How to Build a Corporate Academy: Method, Benefits, and First Steps

A concrete method for transforming internal training into a system of growth, skills, and organizational continuity

Edited by the Bonfiglioli Consulting
Editorial Team Each publication is based on sector studies, field research, and analysis of global trends, integrated with the knowledge and expertise gained through transformation projects, with the aim of promoting corporate culture.


Published on 6/9/2026

Training people has always been important. But today, it is no longer enough to do so “when needed”: the companies that withstand competition are those that have transformed training into a permanent system, capable of accelerating onboarding, preserving know-how, and developing skills in line with strategy. Building a Corporate Academy is the most effective way to do this.

An Academy is neither a course catalog nor a collection of disconnected training initiatives. It is an organized model for transferring skills, standardizing onboarding, spreading corporate culture, and supporting the company’s development over time.

What is a Corporate Academy

A corporate academy is the system through which a company takes charge of its people’s development: not as an isolated initiative, but as an organized and ongoing process. Its goal is not merely to deliver content, but to oversee the entire cycle of skill development: onboarding, growth, professional development, the dissemination of best practices, and generational transition.

The difference from traditional training is substantial. In many contexts, training is sporadic and reactive; an Academy, on the other hand, operates with a stable and progressive approach, capable of addressing immediate needs, preventing future gaps, and preparing the organization for the transformations to come.

Why an Academy is Strategic Today

Companies are facing increasingly complex challenges: skills shortages, the need for upskilling and reskilling, the risk of losing know-how, and a growing focus on employee engagement.

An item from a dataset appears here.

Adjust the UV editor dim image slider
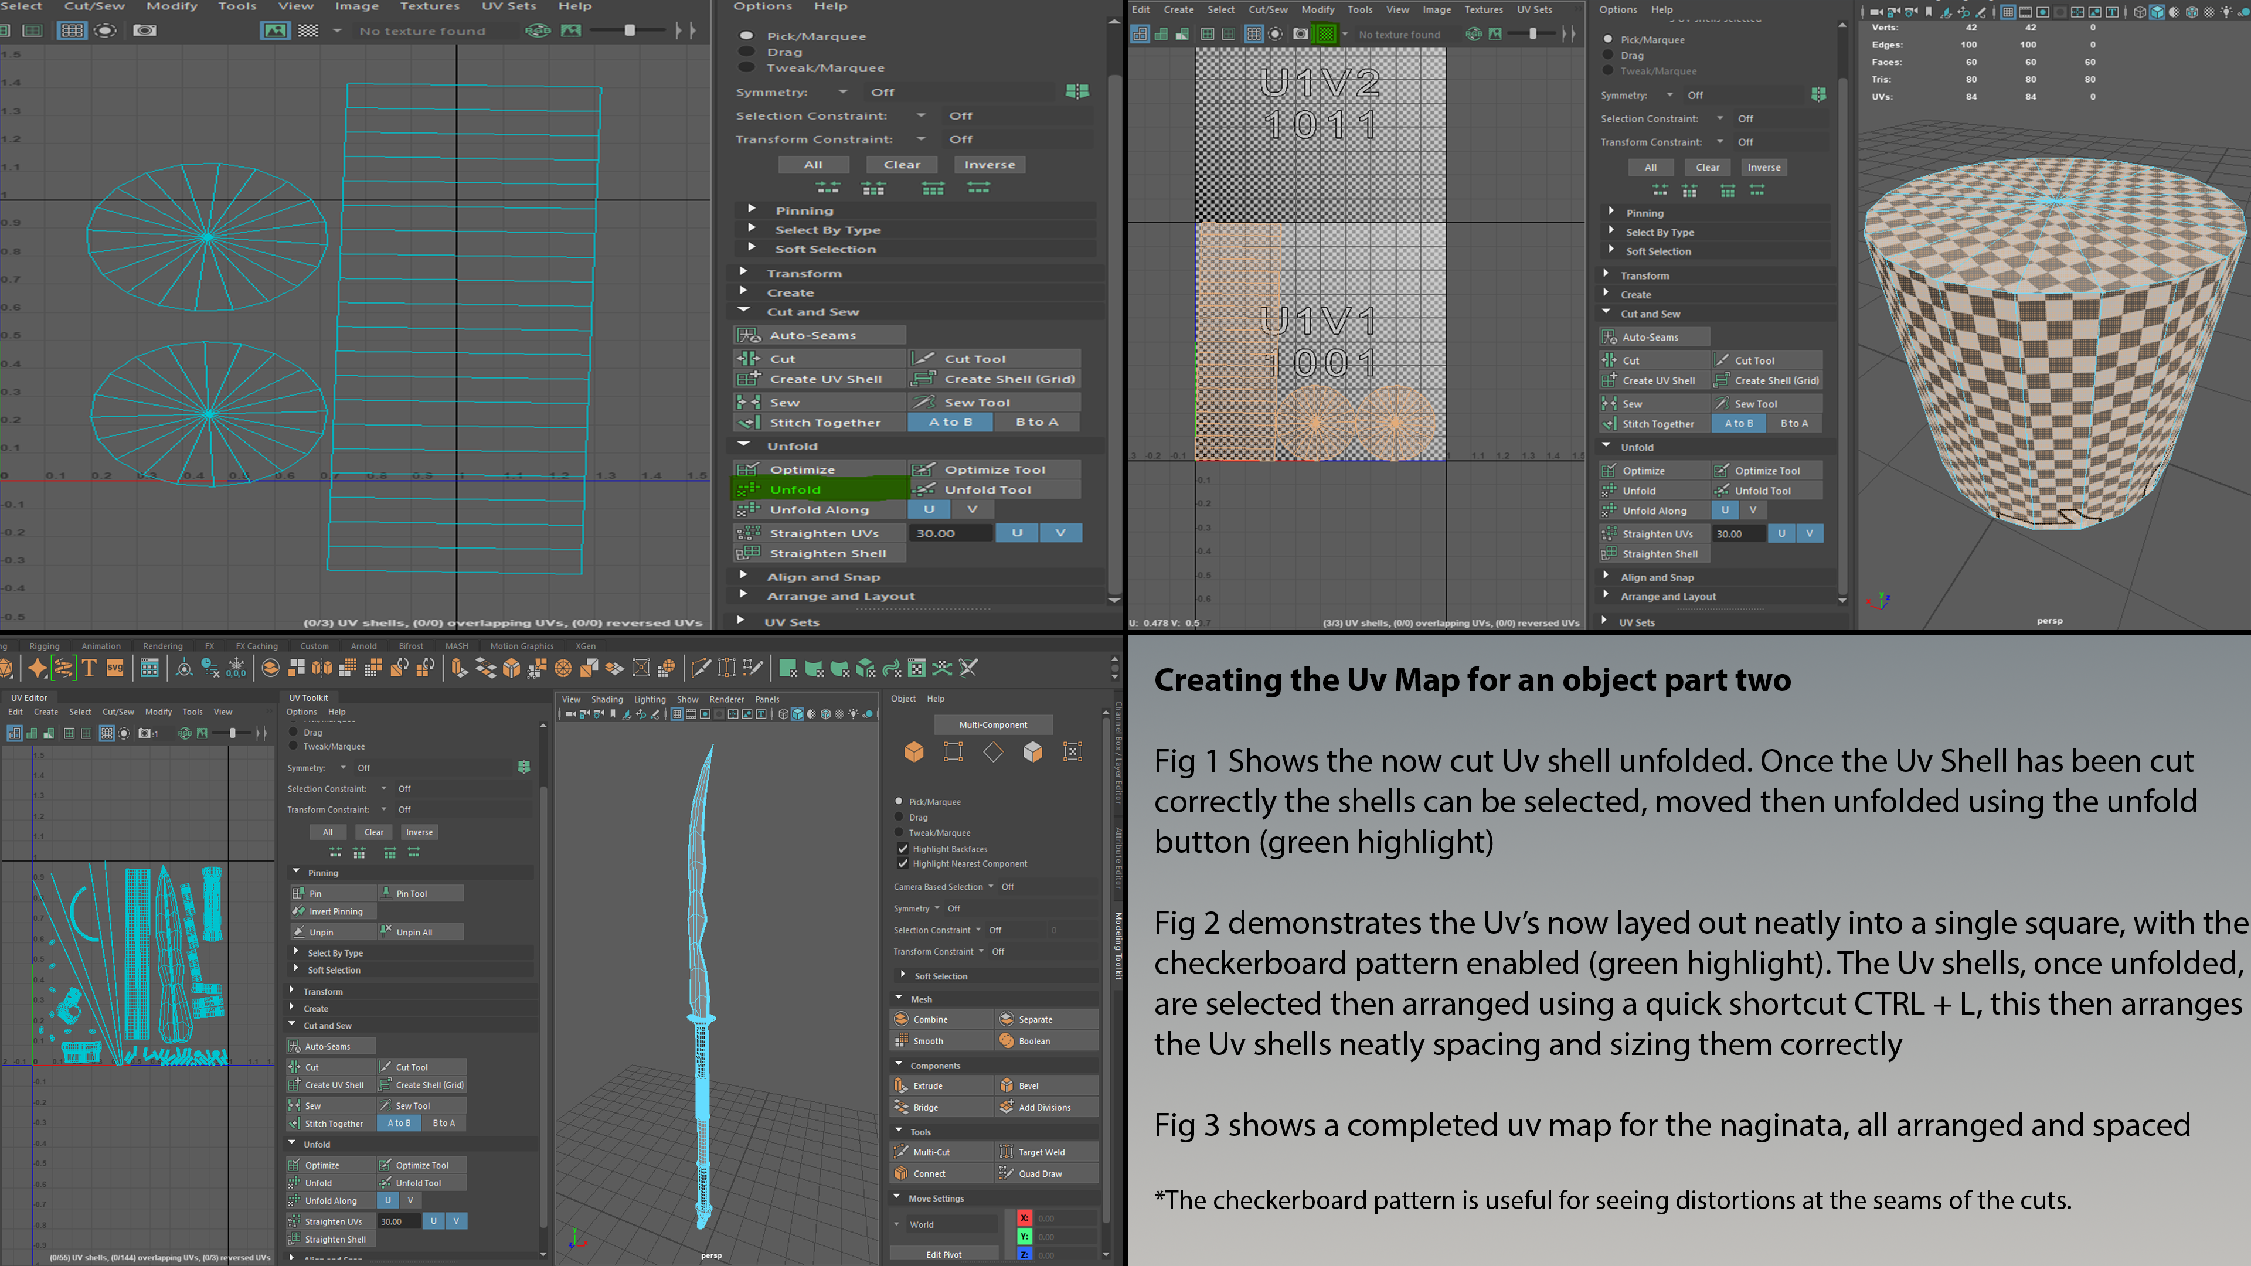This screenshot has width=2251, height=1266. (232, 734)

In this scenario, the Academy is not just a training tool, but an organizational lever that helps ensure continuity, quality, and adaptability.

The benefits are evident on multiple fronts:

  • it accelerates the onboarding of new hires;
  • it makes more people with advanced skills available;
  • transforms tacit knowledge into shared assets;
  • it standardizes training processes;
  • it promotes corporate culture, quality, safety, and innovation;
  • reduces errors and increases versatility;
  • supports generational transition.

In other words, a Corporate Academy helps the company grow without relying solely on informal experience or the availability of individuals. The skills required for the future of work are at the heart of the World Economic Forum’s Future of Jobs Report 2025.

Where to really start

Before designing the training system, it is also useful to think in terms of Change Management, because the Academy is first and foremost an organizational transformation project.

One of the most common mistakes is to start with the courses. In reality, the first step is to define why the Academy needs to be created and what business problem it must solve.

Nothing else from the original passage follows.